Dataset entries:
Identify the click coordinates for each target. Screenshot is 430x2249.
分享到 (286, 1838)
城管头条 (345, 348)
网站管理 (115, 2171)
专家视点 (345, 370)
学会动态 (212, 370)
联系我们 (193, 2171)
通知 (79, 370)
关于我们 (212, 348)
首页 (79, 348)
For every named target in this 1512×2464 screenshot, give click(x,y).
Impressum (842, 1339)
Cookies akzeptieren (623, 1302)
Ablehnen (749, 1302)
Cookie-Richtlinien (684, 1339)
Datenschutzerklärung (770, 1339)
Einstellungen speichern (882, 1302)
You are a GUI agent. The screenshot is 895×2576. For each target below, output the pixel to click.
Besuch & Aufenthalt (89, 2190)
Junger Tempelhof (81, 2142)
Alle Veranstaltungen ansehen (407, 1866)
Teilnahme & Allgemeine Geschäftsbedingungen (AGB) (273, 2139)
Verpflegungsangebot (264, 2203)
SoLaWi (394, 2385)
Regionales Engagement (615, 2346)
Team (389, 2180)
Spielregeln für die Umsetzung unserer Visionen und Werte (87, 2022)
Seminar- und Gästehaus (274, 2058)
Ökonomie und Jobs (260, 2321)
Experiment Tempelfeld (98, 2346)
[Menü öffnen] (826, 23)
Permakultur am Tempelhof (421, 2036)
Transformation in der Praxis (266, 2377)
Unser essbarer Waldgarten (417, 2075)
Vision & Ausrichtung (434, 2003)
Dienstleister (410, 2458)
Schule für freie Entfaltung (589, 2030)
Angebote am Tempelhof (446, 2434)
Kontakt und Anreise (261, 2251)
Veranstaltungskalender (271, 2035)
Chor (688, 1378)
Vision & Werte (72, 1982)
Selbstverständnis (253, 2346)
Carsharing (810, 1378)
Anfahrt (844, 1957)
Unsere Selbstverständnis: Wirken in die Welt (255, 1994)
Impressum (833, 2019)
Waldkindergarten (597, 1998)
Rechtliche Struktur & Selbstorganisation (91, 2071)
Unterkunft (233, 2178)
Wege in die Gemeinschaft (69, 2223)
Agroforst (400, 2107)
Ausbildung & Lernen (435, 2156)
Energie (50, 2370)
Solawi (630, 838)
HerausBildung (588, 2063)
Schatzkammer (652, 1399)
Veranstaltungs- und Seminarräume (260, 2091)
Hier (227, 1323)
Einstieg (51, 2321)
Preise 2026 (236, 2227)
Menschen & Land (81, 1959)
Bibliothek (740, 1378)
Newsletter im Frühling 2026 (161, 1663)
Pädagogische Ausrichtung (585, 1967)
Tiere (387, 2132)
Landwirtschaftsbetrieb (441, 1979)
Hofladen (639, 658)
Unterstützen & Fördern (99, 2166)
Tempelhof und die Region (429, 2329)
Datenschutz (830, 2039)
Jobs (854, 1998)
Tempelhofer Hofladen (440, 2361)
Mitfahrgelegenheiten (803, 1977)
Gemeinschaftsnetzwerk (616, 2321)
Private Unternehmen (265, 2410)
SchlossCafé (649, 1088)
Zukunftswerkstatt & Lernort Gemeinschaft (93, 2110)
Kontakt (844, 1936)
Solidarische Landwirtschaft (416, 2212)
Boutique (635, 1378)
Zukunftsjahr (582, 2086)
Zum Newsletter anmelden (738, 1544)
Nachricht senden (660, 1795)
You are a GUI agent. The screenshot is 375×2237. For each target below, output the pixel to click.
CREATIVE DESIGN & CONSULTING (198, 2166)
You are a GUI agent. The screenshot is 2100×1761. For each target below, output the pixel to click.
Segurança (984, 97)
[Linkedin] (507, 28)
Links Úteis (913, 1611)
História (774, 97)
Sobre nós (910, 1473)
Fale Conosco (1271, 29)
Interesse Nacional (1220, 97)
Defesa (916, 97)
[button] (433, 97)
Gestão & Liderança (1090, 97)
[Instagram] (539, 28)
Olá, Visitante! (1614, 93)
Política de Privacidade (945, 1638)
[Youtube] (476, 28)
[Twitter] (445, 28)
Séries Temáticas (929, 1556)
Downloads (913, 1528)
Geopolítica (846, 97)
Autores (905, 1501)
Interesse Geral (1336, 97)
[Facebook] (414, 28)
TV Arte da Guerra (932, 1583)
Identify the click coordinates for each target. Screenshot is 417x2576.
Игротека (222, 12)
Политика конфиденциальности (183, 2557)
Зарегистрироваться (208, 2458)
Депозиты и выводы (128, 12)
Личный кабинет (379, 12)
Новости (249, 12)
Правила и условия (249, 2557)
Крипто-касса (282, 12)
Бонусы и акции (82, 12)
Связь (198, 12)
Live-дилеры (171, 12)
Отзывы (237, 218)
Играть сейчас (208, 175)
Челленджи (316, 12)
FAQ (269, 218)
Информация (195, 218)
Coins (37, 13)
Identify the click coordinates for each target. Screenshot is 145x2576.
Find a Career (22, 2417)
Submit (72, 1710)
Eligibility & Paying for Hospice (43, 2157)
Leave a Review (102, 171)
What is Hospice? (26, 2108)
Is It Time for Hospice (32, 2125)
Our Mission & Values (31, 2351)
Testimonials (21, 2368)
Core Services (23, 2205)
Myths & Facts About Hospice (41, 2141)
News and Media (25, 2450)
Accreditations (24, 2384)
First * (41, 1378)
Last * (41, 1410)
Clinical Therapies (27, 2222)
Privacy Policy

--- ASSIGNMENT ---
Among the records above, repeat exactly the line with "Junger Tempelhof (81, 2142)", the line with "Unterstützen & Fördern (99, 2166)", and every line in between, and only those.

--- SOLUTION TO THE EXERCISE ---
Junger Tempelhof (81, 2142)
Alle Veranstaltungen ansehen (407, 1866)
Teilnahme & Allgemeine Geschäftsbedingungen (AGB) (273, 2139)
Verpflegungsangebot (264, 2203)
SoLaWi (394, 2385)
Regionales Engagement (615, 2346)
Team (389, 2180)
Spielregeln für die Umsetzung unserer Visionen und Werte (87, 2022)
Seminar- und Gästehaus (274, 2058)
Ökonomie und Jobs (260, 2321)
Experiment Tempelfeld (98, 2346)
[Menü öffnen] (826, 23)
Permakultur am Tempelhof (421, 2036)
Transformation in der Praxis (266, 2377)
Unser essbarer Waldgarten (417, 2075)
Vision & Ausrichtung (434, 2003)
Dienstleister (410, 2458)
Schule für freie Entfaltung (589, 2030)
Angebote am Tempelhof (446, 2434)
Kontakt und Anreise (261, 2251)
Veranstaltungskalender (271, 2035)
Chor (688, 1378)
Vision & Werte (72, 1982)
Selbstverständnis (253, 2346)
Carsharing (810, 1378)
Anfahrt (844, 1957)
Unsere Selbstverständnis: Wirken in die Welt (255, 1994)
Impressum (833, 2019)
Waldkindergarten (597, 1998)
Rechtliche Struktur & Selbstorganisation (91, 2071)
Unterkunft (233, 2178)
Wege in die Gemeinschaft (69, 2223)
Agroforst (400, 2107)
Ausbildung & Lernen (435, 2156)
Energie (50, 2370)
Solawi (630, 838)
HerausBildung (588, 2063)
Schatzkammer (652, 1399)
Veranstaltungs- und Seminarräume (260, 2091)
Hier (227, 1323)
Einstieg (51, 2321)
Preise 2026 (236, 2227)
Menschen & Land (81, 1959)
Bibliothek (740, 1378)
Newsletter im Frühling 2026 (161, 1663)
Pädagogische Ausrichtung (585, 1967)
Tiere (387, 2132)
Landwirtschaftsbetrieb (441, 1979)
Hofladen (639, 658)
Unterstützen & Fördern (99, 2166)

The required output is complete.